D'après le texte sur l'accord entre la France et la Libye, quel constructeur français doit installer les deux centrales nucléaires civiles en Libye ?

───── TEXTE DE L'EXERCICE

Il est significatif de noter que la première fois que l’UE a eu connaissance de l’intervention française, c’était lors de la descente d’avion de Cécilia Sarkozy à Tripoli. Sarkozy semble aussi avoir accordé à son épouse la permission d’offrir des friandises tangibles allant au-delà de sa présence présidentielle.
Sarkozy lui aussi s’est rendu dans la capitale libyenne après la libération du personnel médical. Les deux gouvernements ont alors annoncé la signature d’un document qui est un « mémorandum d’entente » fixant l’installation de deux centrales nucléaires civiles en Libye par le constructeur français Areva. Selon le magazine Der Spiegel, la France aura également accès au stock de 1600 tonnes d’uranium libyen.
Les commentaires effectués par Sarkozy ont clairement montré que l’accord avec la Libye ne pouvait pas être séparé des préoccupations impérialistes françaises en général quant à la menace faite à ses intérêts en raison de la déstabilisation du monde arabe suite à l’occupation américaine de l’Irak.

──────────
───── ENTRÉES DU CORPUS

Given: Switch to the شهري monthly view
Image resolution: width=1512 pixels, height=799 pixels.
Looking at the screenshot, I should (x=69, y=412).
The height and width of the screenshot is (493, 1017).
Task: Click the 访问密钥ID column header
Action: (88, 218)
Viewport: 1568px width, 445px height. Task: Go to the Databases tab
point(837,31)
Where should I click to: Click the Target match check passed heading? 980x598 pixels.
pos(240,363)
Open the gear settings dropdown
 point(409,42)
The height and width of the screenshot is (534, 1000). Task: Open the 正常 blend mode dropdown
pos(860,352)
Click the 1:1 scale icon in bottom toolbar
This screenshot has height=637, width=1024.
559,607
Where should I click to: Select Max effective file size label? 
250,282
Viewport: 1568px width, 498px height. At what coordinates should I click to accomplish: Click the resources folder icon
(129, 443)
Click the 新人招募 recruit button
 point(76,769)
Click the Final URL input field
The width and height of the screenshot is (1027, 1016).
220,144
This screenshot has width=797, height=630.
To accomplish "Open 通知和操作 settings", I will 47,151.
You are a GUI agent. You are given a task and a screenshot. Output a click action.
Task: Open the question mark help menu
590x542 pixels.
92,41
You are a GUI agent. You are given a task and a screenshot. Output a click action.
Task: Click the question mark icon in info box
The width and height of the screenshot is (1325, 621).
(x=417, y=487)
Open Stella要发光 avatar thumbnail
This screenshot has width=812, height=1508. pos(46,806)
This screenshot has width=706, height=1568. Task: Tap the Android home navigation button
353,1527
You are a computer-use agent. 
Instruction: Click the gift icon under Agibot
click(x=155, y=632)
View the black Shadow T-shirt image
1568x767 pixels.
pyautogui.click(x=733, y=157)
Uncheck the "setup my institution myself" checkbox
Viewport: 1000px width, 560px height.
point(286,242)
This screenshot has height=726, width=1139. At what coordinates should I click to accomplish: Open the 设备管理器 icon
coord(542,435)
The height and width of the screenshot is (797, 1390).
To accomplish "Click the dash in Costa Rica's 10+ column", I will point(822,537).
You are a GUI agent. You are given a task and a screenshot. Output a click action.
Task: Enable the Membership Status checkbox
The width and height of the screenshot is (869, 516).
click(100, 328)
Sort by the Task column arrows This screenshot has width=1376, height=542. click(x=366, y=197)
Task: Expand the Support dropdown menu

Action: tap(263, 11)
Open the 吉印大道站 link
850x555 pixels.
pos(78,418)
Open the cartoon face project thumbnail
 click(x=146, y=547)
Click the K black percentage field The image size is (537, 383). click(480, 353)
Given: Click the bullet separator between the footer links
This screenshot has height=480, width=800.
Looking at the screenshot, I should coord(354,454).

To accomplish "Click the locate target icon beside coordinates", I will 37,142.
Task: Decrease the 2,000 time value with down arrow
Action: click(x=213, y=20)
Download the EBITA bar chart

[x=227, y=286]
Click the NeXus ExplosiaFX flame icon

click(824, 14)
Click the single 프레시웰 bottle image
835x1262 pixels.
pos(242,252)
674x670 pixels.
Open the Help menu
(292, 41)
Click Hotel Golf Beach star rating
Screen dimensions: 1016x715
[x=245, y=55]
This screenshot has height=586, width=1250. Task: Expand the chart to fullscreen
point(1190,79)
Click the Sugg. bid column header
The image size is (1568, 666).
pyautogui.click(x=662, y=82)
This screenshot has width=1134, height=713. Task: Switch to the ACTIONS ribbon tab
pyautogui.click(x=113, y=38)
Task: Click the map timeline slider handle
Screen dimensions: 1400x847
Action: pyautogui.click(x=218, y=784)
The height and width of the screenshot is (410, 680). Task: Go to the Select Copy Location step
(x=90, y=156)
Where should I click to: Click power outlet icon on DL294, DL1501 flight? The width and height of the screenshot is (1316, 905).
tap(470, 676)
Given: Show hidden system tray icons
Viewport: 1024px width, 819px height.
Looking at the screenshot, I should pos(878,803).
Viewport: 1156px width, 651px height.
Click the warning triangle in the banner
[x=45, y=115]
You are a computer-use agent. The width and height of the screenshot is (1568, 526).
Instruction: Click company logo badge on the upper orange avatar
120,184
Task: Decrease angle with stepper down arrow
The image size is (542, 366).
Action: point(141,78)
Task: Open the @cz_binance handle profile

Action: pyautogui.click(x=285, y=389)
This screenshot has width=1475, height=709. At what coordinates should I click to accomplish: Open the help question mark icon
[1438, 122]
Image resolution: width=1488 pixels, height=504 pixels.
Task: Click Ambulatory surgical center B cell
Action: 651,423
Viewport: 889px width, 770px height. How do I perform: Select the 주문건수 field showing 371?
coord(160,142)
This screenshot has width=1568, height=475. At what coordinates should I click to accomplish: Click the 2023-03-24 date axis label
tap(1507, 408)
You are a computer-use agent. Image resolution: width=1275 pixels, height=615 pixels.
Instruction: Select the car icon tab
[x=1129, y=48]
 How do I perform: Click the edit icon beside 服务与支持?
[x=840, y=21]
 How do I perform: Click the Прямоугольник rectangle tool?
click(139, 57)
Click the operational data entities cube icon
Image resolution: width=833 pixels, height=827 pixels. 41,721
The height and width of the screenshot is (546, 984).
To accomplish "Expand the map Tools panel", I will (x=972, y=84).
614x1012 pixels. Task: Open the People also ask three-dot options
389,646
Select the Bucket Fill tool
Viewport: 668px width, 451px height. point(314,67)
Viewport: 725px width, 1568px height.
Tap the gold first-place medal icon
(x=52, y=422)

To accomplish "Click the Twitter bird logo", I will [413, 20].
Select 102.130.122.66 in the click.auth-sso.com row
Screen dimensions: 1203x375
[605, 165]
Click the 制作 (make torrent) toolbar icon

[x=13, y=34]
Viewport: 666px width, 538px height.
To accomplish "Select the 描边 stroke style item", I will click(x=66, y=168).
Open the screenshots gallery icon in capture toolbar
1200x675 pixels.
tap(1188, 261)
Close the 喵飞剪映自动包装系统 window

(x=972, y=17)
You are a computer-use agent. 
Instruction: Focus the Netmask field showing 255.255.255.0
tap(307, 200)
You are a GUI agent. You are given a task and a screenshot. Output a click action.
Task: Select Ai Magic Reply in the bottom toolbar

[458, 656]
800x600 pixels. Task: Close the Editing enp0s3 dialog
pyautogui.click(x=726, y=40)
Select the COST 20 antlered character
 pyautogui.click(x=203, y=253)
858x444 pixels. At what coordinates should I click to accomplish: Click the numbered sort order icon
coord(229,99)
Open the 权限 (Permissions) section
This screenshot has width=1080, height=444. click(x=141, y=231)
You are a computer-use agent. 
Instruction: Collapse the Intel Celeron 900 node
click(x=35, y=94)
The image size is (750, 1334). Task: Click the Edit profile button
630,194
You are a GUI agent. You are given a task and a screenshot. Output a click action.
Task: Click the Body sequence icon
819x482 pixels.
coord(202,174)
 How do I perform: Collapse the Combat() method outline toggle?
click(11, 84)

──────────

* _RÉPONSE AU PROBLÈME_: Areva.